Harmful cyanobacterial blooms dominated by Microcystis aeruginosa represent an escalating threat to freshwater ecosystems and public health worldwide, driven by climate change and eutrophication. This study employs maximum entropy (MaxEnt) modeling to project the global distribution of suitable habitat for M. aeruginosa under current and future climatic conditions. We compiled 395 occurrence records from the Global Biodiversity Information Facility and field surveys, integrating them with six bioclimatic variables selected through rigorous multicollinearity filtering: Annual Mean Temperature (bio_1), Temperature Seasonality (bio_4), Maximum Temperature of Warmest Month (bio_5), Mean Temperature of Warmest Quarter (bio_10), Precipitation of Driest Month (bio_14), and Precipitation of Driest Quarter (bio_17).
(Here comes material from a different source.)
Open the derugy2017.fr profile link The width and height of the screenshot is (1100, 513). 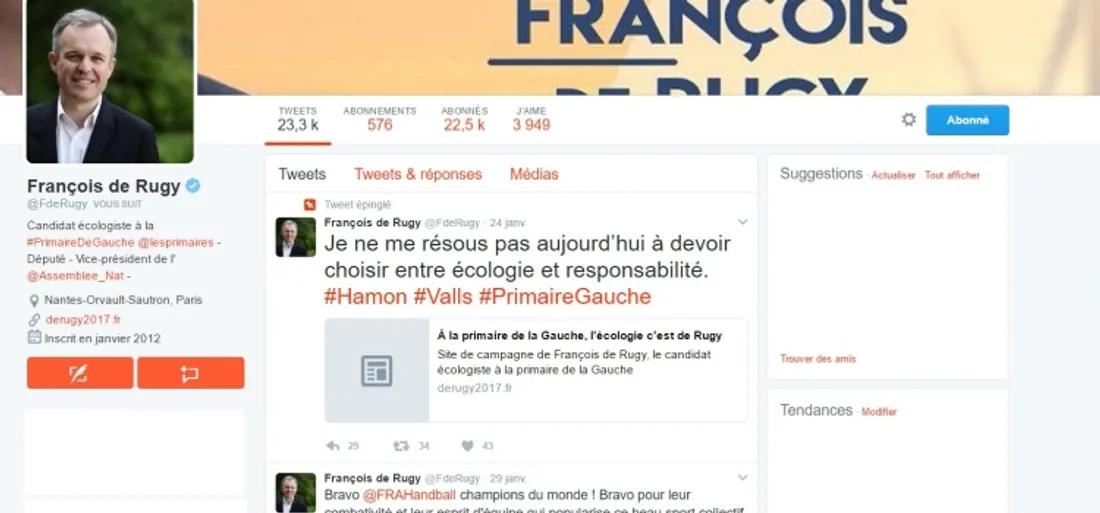pyautogui.click(x=83, y=319)
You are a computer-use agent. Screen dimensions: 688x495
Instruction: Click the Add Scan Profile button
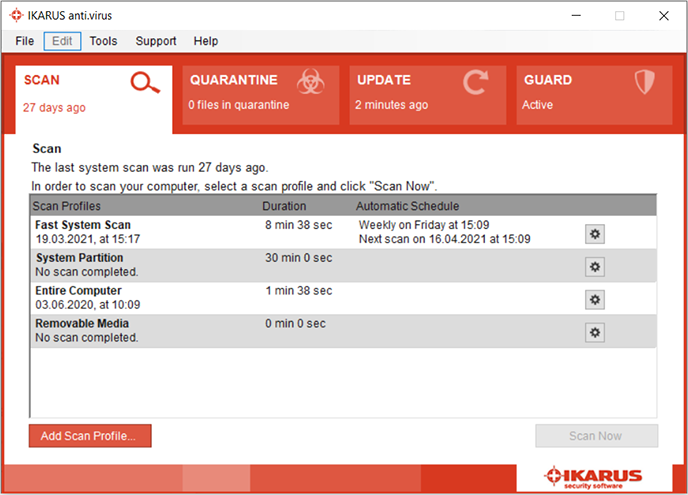[90, 436]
The MaxEnt model demonstrated excellent predictive performance (AUC = 0.91, TSS = 0.82), identifying temperate and subtropical regions across central Europe, eastern North America, East Asia, and southern Australia as current high-suitability zones. Limiting factor analysis revealed Temperature Seasonality as the dominant constraint on global distribution, emphasizing the critical role of inter-annual climatic variability in governing bloom dynamics. Projections under Representative Concentration Pathways RCP 2.6 and RCP 8.5 for 2050 and 2070 indicate substantial northward expansion of suitable habitat, particularly under high-emission scenarios. By 2070 under RCP 8.5, suitable habitat is projected to increase by 8.4% globally, with pronounced gains in high-latitude regions of Canada, northern Europe, and Russia, while some currently suitable subtropical areas experience habitat contraction due to intensified drought stress. These findings identify regions where future climatic conditions may become increasingly suitable for M. aeruginosa occurrence, providing a basis for prioritizing monitoring and precautionary water resource management strategies.